I don't work Friday's! THANK GOD~!


----------



## cherper (May 8, 2009)

flippedstars said:


> I don't work Friday's! THANK GOD~!


:laughing9: well then friday is a GREAT DAY!! 
I think i'm gonna have to order a few  too hard to decide, so many cute ones and her blackness makes them pop. lol


----------



## flippedstars (Dec 16, 2009)

They are really well made, I kinda expected them to feel cheap or chintzy but they totally are not, I sprayed all of mine with scotchguard to help keep staining and dirt off of them lol. Gonna order everyone one to match some day toooo mehahaha...


----------



## cherper (May 8, 2009)

I hope it can handle leila's occasional scratching she does when wearing collars. I keep them loosey goosey on her so it wont bother her but i keep one on her constantly, so she oughta be used to them by now.  
I really like the paisley's and the red white and black one. and this one too 
Garden Friends On Pink Dog Collar With Bow Size by crazyforcollars
When i visit my mom at the rehab center/nursing home I like to bring leila if i can and of course she has to have something cute and diff. on each time. These collars would be a hit.  lol


----------



## cherper (May 8, 2009)

crud i just noticed the link i sent was a small collar. I hope she can make it in xs. My fave colors are the oranges, purples and turquoise's.


----------



## Lisajazzi (Oct 27, 2010)

Beautiful collars!


----------



## cherper (May 8, 2009)

she sent me a link with pics of the new spring ones. oooh i love these
Amazing Aqua | Flickr - Photo Sharing!
Double your Easter Fun | Flickr - Photo Sharing!
The turquoise and polka dot bow on the last one is cute.  This is gonna be hard!


----------



## flippedstars (Dec 16, 2009)

Cheryl so far she has made whatever size I ask for, just send her a message thru Etsy  I LOVE these collars. Omg must go check out the new ones :-D


----------



## cherper (May 8, 2009)

I did kristi, and she responded like immed. lol She asked which collar I wanted in the xs which is garden friends. Its pink collar with white polka dots and a white bow with adorable ladybugs n butterflies. 
I think i'm gonna order a crap load of these cuz i'm terrible at narrowing down.


----------



## flippedstars (Dec 16, 2009)

I just ordered 8 more from the spring line...LMBO...errrrrrrrrr. I am done now...?


----------



## 2Cheese (Feb 21, 2010)

Kristi!! What size did you get Asia? I see they make a TC size  Great...I think Im gonna have to order a few


----------



## flippedstars (Dec 16, 2009)

Asia has the Teacup size  The teacup size would fit Oakley too but I wanted a thicker band/bigger bow, the XS only just fits her, but the teacup goes pretty tiny. LOL the bow will be GIGANTIC on Lacey :-D It might be entirely too big for awhile on her lol, but if I were you I'd do the XS for Addy and Mia even if their neck is in the size range for the teacup...she has a whole new album of her new designs and you can message her asking her to make them for you if they aren't listed in the size or pattern you want in her shop.

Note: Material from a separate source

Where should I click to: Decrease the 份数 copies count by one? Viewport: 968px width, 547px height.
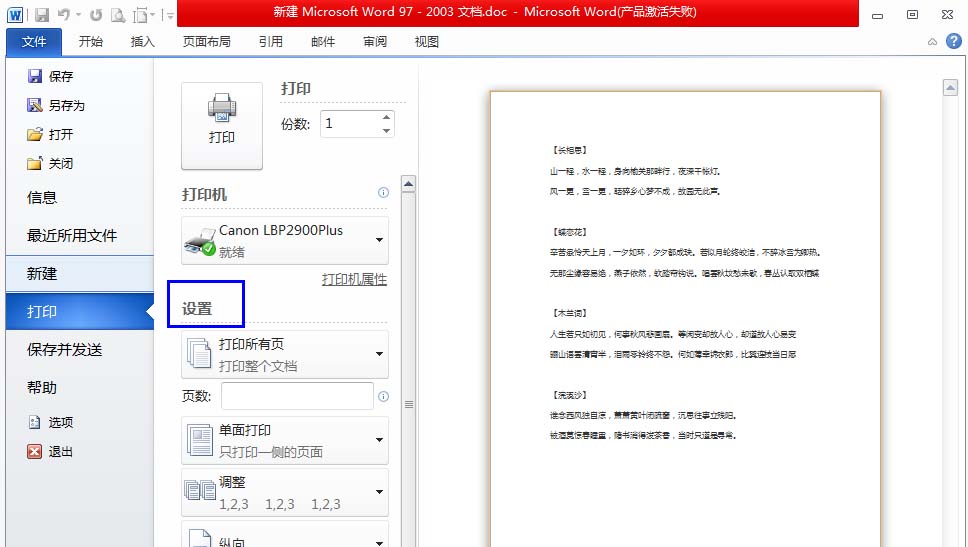point(386,130)
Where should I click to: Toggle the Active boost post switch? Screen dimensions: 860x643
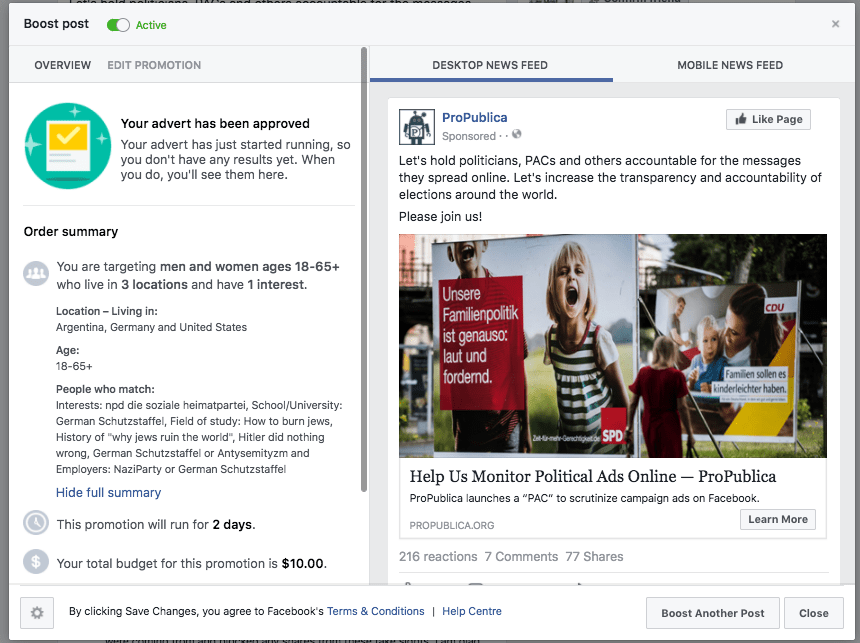pos(118,25)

BTW saw your hubby calls Lacey the money pit -- HILARIOUS!


----------



## flippedstars (Dec 16, 2009)

Flickr: CrazyforCollars' Photostream


----------



## AC/DC Fan (Sep 15, 2010)

I ordered four of them this afternoon:  I ordered xsmall for all mine.

Boy Oh Boy Chocolate Blue Paw Prints Dog Collar by crazyforcollars
Zoe's Zany Zebra Dog Collar with Bow Size by crazyforcollars
Peacock Paisley Dog Collar with Mystic Blue Bow by crazyforcollars
Flower Power Colorful Collar with Green Bow by crazyforcollars


----------



## flippedstars (Dec 16, 2009)

Yay Kimberly! Share pics when they come!   Good choices, too! I love the green bow/flower power one.


----------



## AC/DC Fan (Sep 15, 2010)

flippedstars said:


> Yay Kimberly! Share pics when they come!   Good choices, too! I love the green bow/flower power one.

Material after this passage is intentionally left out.